THE MARKETING MIX FOR LOW COST HEALTHCARE
DOI:
https://doi.org/10.29121/granthaalayah.v5.i5.2017.1854Keywords:
Healthcare, Low Cost, Marketing, Strategy, Entrepreneurs, InnovationAbstract [English]
The Indian health care industry has a history of dealing with poor doctor-patient ratio, shortage of medical professionals, poor health infrastructure, and low expenditure on healthcare information technology; steep out of pocket spending (OOP), low health insurance coverage, inadequate government spending, poor access to health care facilities and social stigma related to diseases. The unique mindset and ability for frugality has successfully been applied in offering low cost healthcare of uncompromised quality. While this has been achieved by few innovative entrepreneurs, it is imperative to help the new entrants with the collective experience in dealing with the rural market.
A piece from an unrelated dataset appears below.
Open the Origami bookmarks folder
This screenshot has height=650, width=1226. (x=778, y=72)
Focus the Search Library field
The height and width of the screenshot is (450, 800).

A qualitative study was undertaken. Five Indian organizations, that have earned accolades and awards for successfully innovating for the poor were studied in-depth. The research looked into the challenges faced by the entrepreneurs. The methods and measures that evolved from their operation were analyzed. In order to help marketers learn from the pioneers, the paper has simplified the measures and steps in marketing to the familiar P’s of the marketing mix. In healthcare, the product is tied with service and the need is to work on all the 7P’s is useful. Keywords: frugal, innovation, entrepreneurship, marketing mix, healthcare.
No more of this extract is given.